Aziende “amiche delle famiglie”: nasce la rete europea per promuovere il welfare

Aziende “amiche delle famiglie”: nasce la rete europea per promuovere il welfare

Creare ambienti di lavoro più attenti ai bisogni delle persone e delle loro famiglie, promuovendo politiche concrete di conciliazione tra vita privata e professionale. È questo l’obiettivo del nuovo network europeo delle aziende “family friendly”, promosso da Elfac – la Federazione europea delle associazioni nazionali delle famiglie numerose – che ha mosso i primi passi l’11 febbraio a Bruxelles.

La rete punta a coinvolgere imprese impegnate nello sviluppo di misure di welfare aziendale strutturato, favorendo la diffusione di standard di qualità orientati al benessere familiare.
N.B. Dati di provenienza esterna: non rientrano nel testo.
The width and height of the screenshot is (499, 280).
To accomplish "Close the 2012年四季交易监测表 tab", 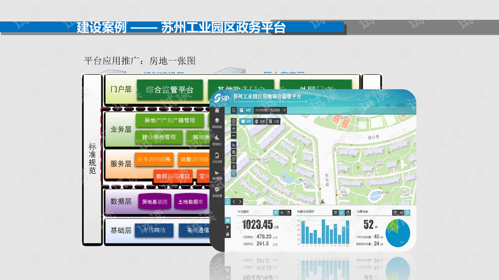I will tap(284, 110).
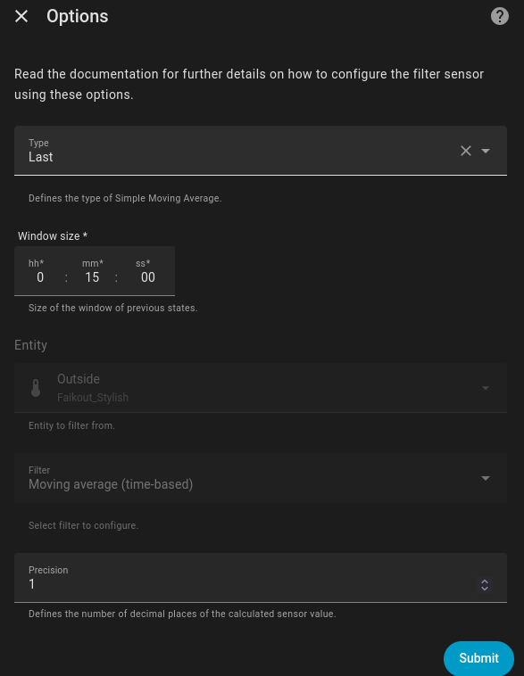Click the thermometer icon of Outside entity
Image resolution: width=524 pixels, height=676 pixels.
click(x=36, y=388)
Tra le azioni previste: flessibilità e modulazione degli orari, smart working, banca ore, congedi anche per la cura di anziani e familiari con disabilità, ferie solidali, contributi economici legati a eventi familiari e sostegni per l’istruzione dei figli.

Tra le prime realtà italiane ad aderire figura il gruppo Plastik di Albano Sant’Alessandro (Bergamo), con circa 200 dipendenti. L’azienda offre la possibilità di convertire il premio di risultato in strumenti di welfare, tra cui buoni per libri di testo e materiale scolastico, rimborsi per centri estivi e rette scolastiche. In occasione di matrimoni e nascite sono previsti contributi economici e iniziative di sostegno, mentre ai figli dei dipendenti vengono offerte opportunità di stage e tirocinio. Garantiti anche orari flessibili e smart working.

Secondo i promotori, investire nel welfare familiare non è solo una scelta etica, ma anche strategica: le aziende che adottano politiche strutturate registrano maggiore fidelizzazione dei dipendenti, minore turnover e migliori performance. In un contesto segnato dal calo della natalità e dalle difficoltà di conciliazione – con molte madri che lasciano il lavoro dopo la nascita di un figlio – il rafforzamento del welfare aziendale può rappresentare una leva importante per sostenere le famiglie e, al tempo stesso, la competitività delle imprese.

Come ha dichiarato Sauro Rossi, segretario confederale della Cisl con delega alle politiche della famiglia e dell’infanzia, i dati che emergono dell’Osservatorio Cisl sulla contrattazione di secondo livello (Ocsel) mettono in evidenza un profondo cambiamento: la domanda di interventi per il work life balance è in forte crescita e per soddisfarla pienamente, servono misure di welfare contrattuale specifiche.

Nel 2018 Elfac e provincia autonoma di Trento dettero vita alla rete europea dei Comuni family friendly, che ha raccolto, fino ad oggi 165 municipalità di dieci diversi Stati, tra cui Riga, Atene, Siviglia, Trento e Perugia. Ora l’attenzione si sposta ora sugli ambienti di lavoro, con l’obiettivo di costruire un modello europeo di impresa sempre più attento alla dimensione familiare.